Rubí Elena Rodríguez Moreno is a Chilean mathematician in the department of mathematics and statistics at the University of La Frontera, a founder of the Iberoamerican Congress on Geometry, and former president of the Chilean Mathematical Society. Her research specialties include complex geometry, Fuchsian groups, Riemann surfaces, and abelian varieties.

==Education==
Rodríguez earned a master's degree in mathematics at the Universidad Técnica del Estado in 1975. She completed her Ph.D. in 1981 at Columbia University; her dissertation, On Schottky-Type Groups with Applications to Riemann Surfaces with Nodes, was supervised by Lipman Bers.

==Career==
Rodríguez worked for the University of Santiago, Chile, but was dismissed in 1985, during the regime of Augusto Pinochet, for unstated but likely-political reasons. After many colleagues appealed the decision, she was hired by the Federico Santa María Technical University.

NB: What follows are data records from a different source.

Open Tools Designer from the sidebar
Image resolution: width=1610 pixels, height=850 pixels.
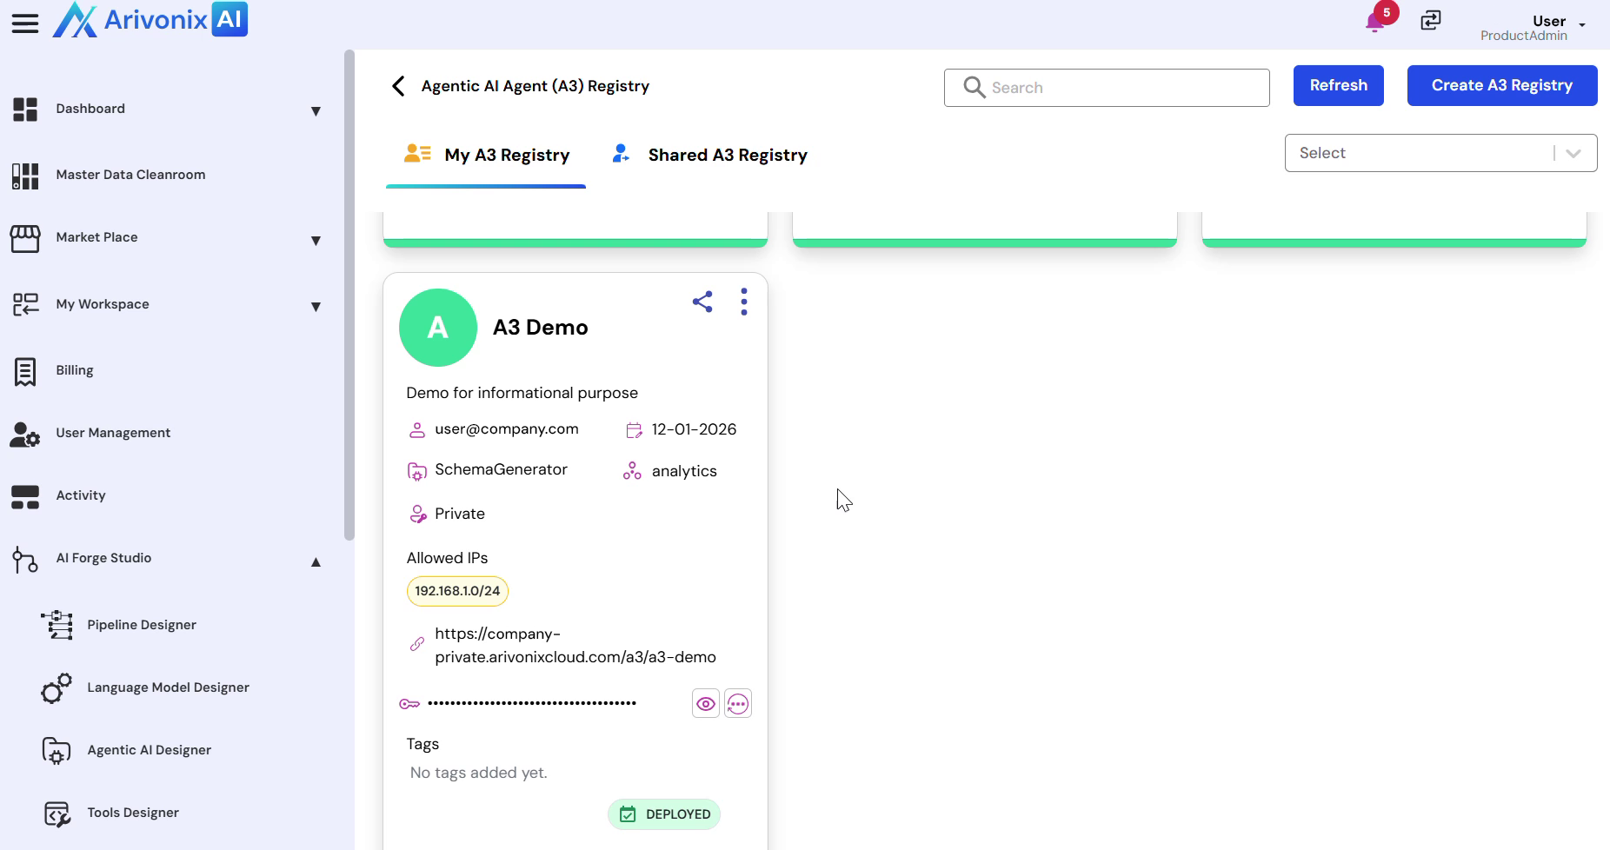click(x=133, y=813)
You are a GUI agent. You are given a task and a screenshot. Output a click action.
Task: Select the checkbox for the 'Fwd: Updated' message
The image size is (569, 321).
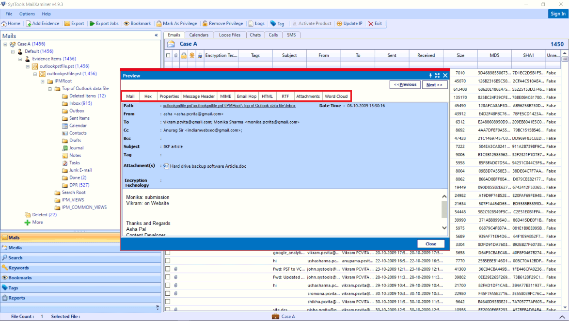(168, 277)
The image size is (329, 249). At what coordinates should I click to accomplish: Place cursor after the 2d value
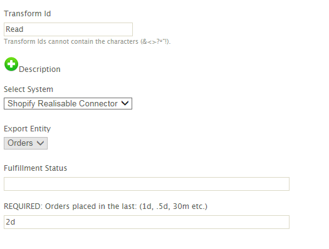[x=16, y=222]
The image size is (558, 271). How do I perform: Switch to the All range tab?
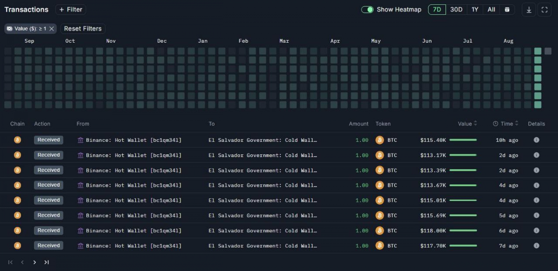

She was president of the Chilean Mathematical Society from 2006 to 2010.

==Books==
Rodríguez is the co-author of the book Complex Analysis: In the Spirit of Lipman Bers (Graduate Texts in Mathematics, 2007, 2nd ed., 2013), with Irwin Kra and Jane Piore Gilman. She is the co-editor of Lipman Bers, a Life in Mathematics (American Mathematical Society, 2015), with Linda Keen and Irwin Kra.